Jakarta - Data terbaru Badan Pusat Statistik (BPS) tentang produksi beras masih menjadi sorotan banyak pihak. Ketua Kelompok Tani Nelayan Andalan (KTNA) Winarno Tohir menilai produksi beras tahun 2018 masih parsial karena tidak memasukkan data dari tahun-tahun sebelumnya.
"BPS cuma rilis data beras tahun 2018 bahwa kita surplus 2,85 juta ton. Tapi dari tahun-tahun sebelumnya, mereka tidak pernah rilis data yang menggunakan metode KSA (kerangka sampel area). Data beras tahun 2018 itu tidak bisa berdiri sendiri. Harus ada data pendukung dari tahun sebelumnya untuk memastikan kondisi stok beras saat ini," ungkapnya dalam keterangan tertulis, Rabu (31/10/2018).
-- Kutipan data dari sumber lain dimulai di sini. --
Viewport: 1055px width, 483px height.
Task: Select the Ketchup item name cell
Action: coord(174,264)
Winarno menyebutkan karena pada tahun sebelumnya, BPS tidak merilis data beras, maka pihaknya merujuk kepada data survei yang dilakukan Sucofindo. Pada bulan Juni 2017, Sucofindo merilis bahwa sebanyak 15 juta kepala keluarga petani memiliki stok beras sebanyak 5,6 juta ton. Dengan ditambah stok yang ada di masyarakat, maka total ada 8,1 juta ton.
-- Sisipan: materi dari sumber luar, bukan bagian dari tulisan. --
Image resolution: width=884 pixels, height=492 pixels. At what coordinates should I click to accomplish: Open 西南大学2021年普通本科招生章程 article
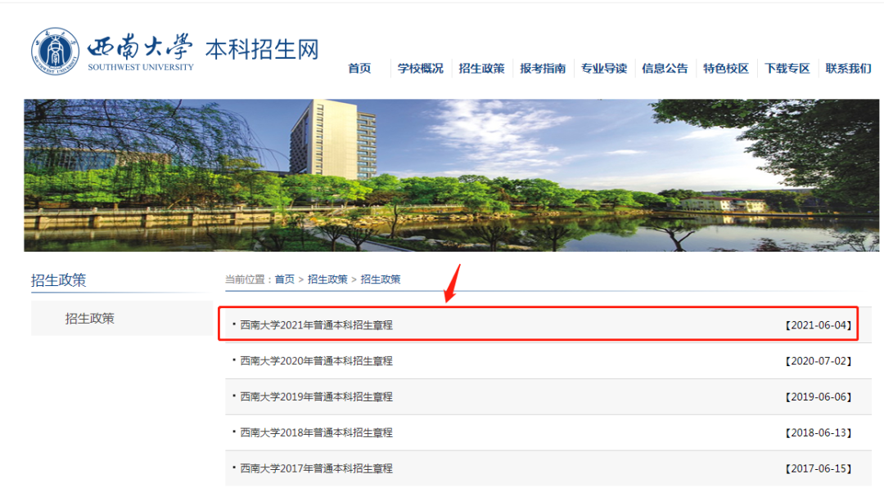(315, 324)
"Jika kita menggunakan data hasil survei Sucofindo untuk ditambahkan ke produksi surplus 2,85 juta, maka total kita memiliki sekitar 9,1 juta ton beras. Sebetulnya data ini tidak berbeda jauh dengan data yang dirilis BPS bersama Kementan sebelumnya," ungkap Winarno.
Bulog, menurut Winarno kesulitan menyerap gabah karena pemerintah masih menggunakan harga pembelian pemerintah (HPP) yang diatur oleh Inpres Nomor 5 Tahun 2015. Meskipun Kementerian Pertanian sudah memberikan fleksibilitas 10%, Winarno menilai itu belum cukup untuk menutupi biaya produksi petani.
"Bulog menggunakan instrumen itu untuk menyerap gabah, ya akhirnya kesulitan untuk dapat barang. Akhirnya harga jadi mahal dan barang tidak ada di gudang Bulog. Lalu pemerintah menyebutkan harus impor. Padahal barang itu sebetulnya ada," keluh Winarno.